■ INSTRUCTIONS FOR THE TASK ■
Without any pictures, print the lines below from the one that has "Given: Open the REFERENCES ribbon tab" through the one that has "Instruction: Toggle the", exactly and nothing else.

■ RECORDS FOR THIS EXERCISE ■
========================

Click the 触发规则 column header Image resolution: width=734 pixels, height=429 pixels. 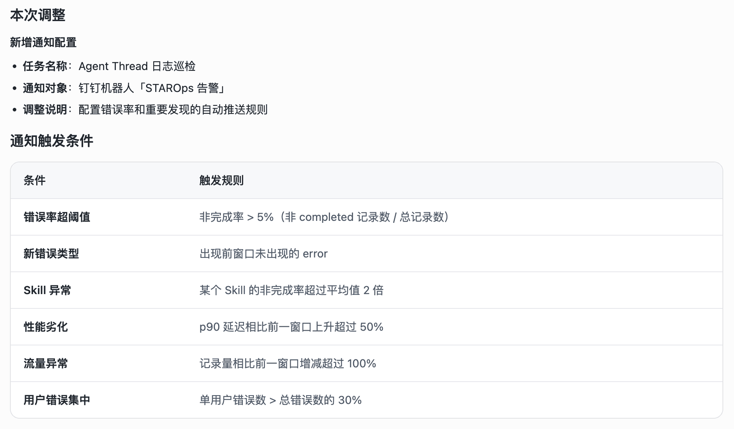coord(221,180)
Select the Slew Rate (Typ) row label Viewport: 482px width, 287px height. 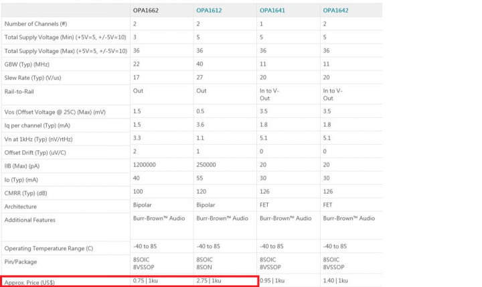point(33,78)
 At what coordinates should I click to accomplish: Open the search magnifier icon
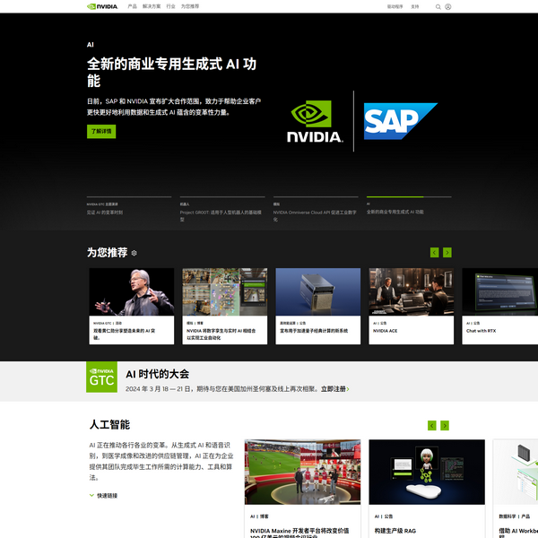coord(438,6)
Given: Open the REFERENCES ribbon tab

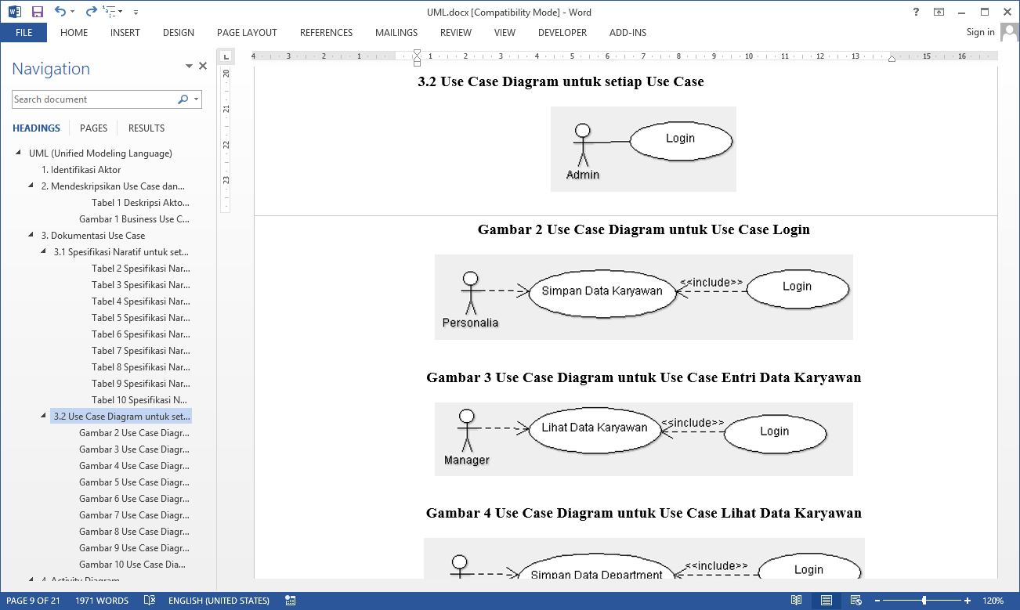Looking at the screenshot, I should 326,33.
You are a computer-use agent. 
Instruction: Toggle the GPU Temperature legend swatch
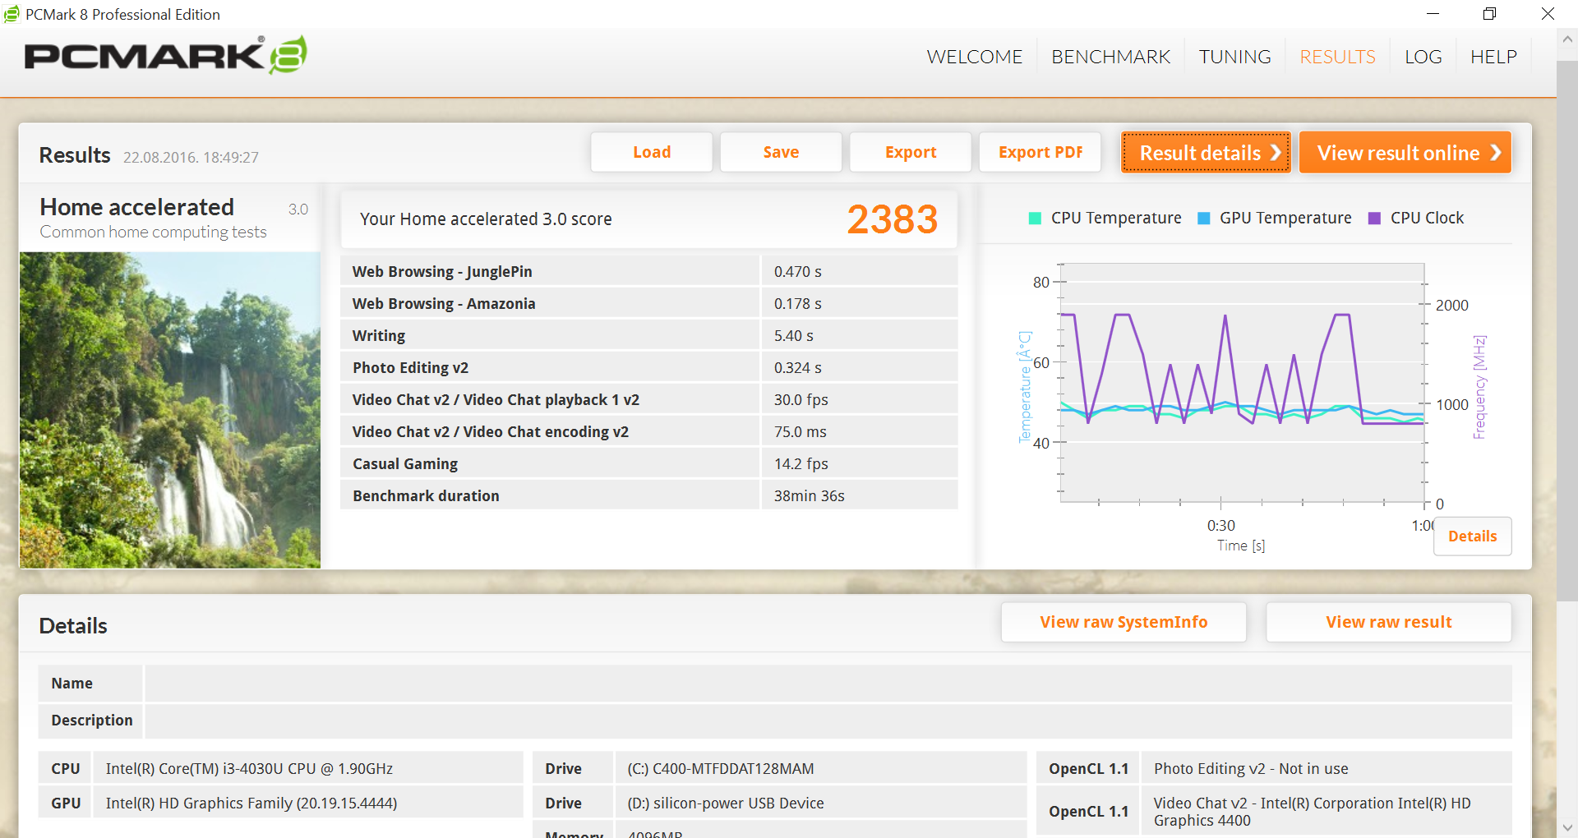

========================

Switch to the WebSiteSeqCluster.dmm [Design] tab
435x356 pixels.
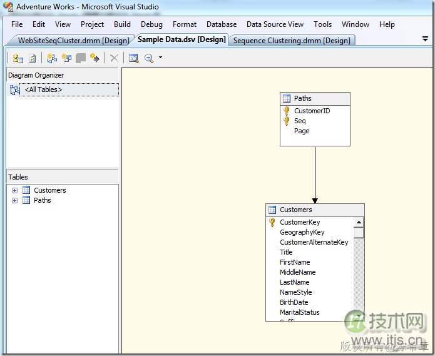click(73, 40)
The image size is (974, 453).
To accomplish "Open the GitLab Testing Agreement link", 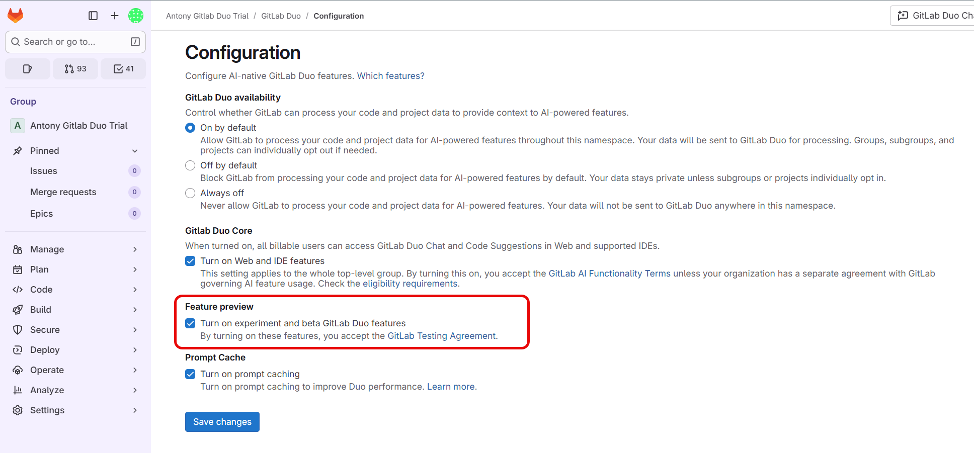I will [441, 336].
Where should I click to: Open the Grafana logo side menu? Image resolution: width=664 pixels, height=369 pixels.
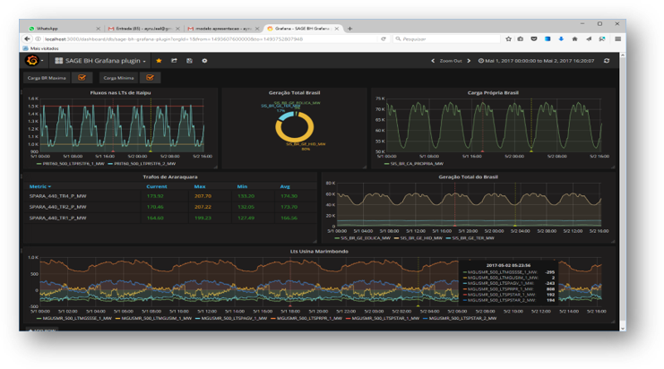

========================

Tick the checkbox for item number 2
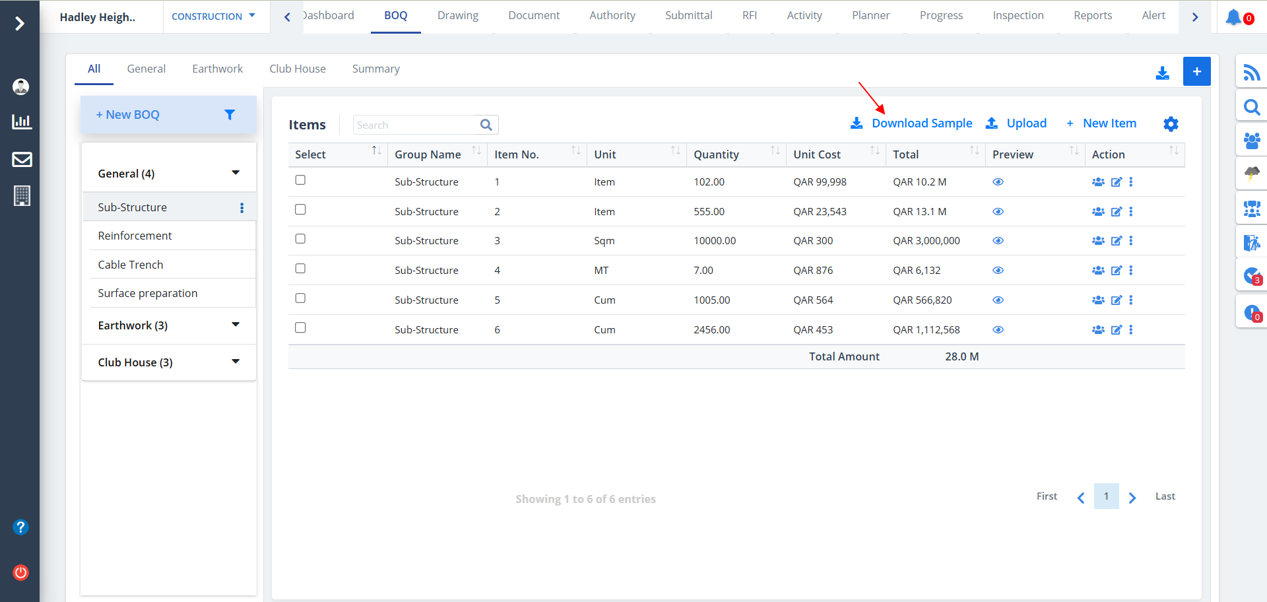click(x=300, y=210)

========================

■ WRITTEN SOLUTION ■
Given: Open the REFERENCES ribbon tab

Looking at the screenshot, I should 326,33.
You are a computer-use agent. 
Instruction: Toggle the GPU Temperature legend swatch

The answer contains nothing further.